Polyglutamyl and polylysyl derivatives of the lysine analogues of folic acid and homofolic acid.

A series of Nepsilon-poly-alpha-glutamyl and Nepsilon-polylysyl derivatives of Nalpha-pteroyllysine and Nalpha-homopteroyllysine, analogues of the naturally occurring gamma-polyglutamyl forms of folate, was prepared and tested as substrates for dihydrofolate reductase and as substrates and inhibitors of thymidylate synthetase. Nalpha-Dihydropteroyl-Nepsilon-(tri-alpha-glutamyl)lysine was 1.8 times as active as Nalpha-dihydropteroyl glutamate (dihydrofolate) as a substrate for L1210 murine leukemia dihydrofolate reductase. N-alpha-Dihydropteroyl-Nepsilon-(di-alpha-lysyl)lysine was 1.2 times as active as dihydrofolate in spite of its strong positive charge.
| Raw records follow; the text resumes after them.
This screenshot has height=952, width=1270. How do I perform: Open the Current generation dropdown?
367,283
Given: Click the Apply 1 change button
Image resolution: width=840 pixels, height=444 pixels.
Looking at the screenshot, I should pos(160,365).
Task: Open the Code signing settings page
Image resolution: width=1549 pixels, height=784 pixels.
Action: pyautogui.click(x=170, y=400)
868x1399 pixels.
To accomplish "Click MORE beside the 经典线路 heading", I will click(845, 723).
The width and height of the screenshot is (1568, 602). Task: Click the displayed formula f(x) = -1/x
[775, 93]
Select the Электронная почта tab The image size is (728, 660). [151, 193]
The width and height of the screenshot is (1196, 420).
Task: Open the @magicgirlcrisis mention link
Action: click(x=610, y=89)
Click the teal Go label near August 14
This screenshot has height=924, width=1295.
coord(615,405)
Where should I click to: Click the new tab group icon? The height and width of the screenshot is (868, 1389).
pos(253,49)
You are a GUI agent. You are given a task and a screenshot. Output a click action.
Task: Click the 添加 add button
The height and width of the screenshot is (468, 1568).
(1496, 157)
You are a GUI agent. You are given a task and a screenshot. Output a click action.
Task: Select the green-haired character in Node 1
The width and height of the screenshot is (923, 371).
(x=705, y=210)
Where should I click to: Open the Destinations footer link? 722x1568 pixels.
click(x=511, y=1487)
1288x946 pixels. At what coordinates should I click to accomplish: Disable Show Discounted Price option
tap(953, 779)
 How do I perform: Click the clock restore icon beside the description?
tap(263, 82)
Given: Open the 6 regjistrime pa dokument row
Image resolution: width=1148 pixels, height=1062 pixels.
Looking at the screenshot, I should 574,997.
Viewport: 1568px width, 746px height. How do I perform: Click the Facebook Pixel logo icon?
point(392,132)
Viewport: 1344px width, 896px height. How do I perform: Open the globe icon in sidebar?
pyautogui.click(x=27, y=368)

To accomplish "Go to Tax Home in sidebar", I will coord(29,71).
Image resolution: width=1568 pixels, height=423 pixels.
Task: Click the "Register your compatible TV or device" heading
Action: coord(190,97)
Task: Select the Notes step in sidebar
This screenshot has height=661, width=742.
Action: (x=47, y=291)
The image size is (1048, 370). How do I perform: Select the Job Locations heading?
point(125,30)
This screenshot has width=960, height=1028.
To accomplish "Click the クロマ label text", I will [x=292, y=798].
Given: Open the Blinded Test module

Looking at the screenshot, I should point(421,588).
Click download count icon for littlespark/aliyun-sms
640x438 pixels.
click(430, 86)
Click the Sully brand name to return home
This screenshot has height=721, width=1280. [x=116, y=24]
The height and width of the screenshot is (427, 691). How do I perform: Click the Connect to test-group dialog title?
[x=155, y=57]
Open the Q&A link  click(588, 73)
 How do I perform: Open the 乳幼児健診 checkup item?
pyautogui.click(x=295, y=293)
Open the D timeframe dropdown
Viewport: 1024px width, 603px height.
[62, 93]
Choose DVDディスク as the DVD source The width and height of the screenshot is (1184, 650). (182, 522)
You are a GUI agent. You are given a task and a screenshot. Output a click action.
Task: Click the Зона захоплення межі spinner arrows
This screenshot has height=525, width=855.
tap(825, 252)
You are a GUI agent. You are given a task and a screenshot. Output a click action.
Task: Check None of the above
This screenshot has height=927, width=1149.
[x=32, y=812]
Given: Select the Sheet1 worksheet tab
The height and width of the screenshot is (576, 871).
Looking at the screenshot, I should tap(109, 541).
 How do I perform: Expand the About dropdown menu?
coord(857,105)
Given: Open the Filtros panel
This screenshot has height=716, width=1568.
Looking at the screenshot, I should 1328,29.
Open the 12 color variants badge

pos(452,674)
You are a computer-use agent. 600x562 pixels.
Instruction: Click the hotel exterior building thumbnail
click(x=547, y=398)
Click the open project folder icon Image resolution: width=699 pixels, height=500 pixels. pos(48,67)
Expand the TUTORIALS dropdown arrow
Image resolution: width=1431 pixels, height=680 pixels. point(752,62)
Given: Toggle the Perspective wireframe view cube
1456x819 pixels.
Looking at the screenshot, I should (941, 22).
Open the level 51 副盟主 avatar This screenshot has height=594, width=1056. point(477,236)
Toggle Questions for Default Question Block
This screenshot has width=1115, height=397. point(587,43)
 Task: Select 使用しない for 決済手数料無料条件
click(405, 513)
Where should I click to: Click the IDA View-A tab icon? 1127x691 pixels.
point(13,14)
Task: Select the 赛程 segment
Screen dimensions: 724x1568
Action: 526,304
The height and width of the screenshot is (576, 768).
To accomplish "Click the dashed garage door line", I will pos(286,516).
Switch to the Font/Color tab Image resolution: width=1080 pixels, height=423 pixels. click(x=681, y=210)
The most active compound tested, Nepsilon-(tert-butyloxycarbonyl)lysine, was 3.5 times as active as dihydrofolate. None of the enzymatically prepared Nalpha-tetrahydropteroyllysine derivatives tested was as active as Nalpha-tetrahydropteroyl glutamate (tetrahydrofolate) as a substrate for E. coli thymidylate synthetase. However, there was a progressive increase in activity with the addition of each alpha-glutamyl residue, the Nepsilon-(penta-alpha-glutamyl)lysine being 88% as active as tetrahydrofolate. Nalpha-Tetrahydropteroyl-Nepsilon-(di-alpha-lysyl)lysine was the most active thymidylate synthetase substrate of the polylysine derivatives, being 67% as active as tetrahydrofolate. Addition or deletion of lysyl residues resulted in diminished activity. It is noteworthy that substrate activity is retained in spite of the positively charged poly(amino acid) side chain. None of the enzymatically prepared tetrahydrohomopteroyl derivatives tested was as active as Nalpha-tetrahydrohomopteroyl glutamate (tetrahydrohomofolate) as an inhibitor of E. coli thymidylate synthetase.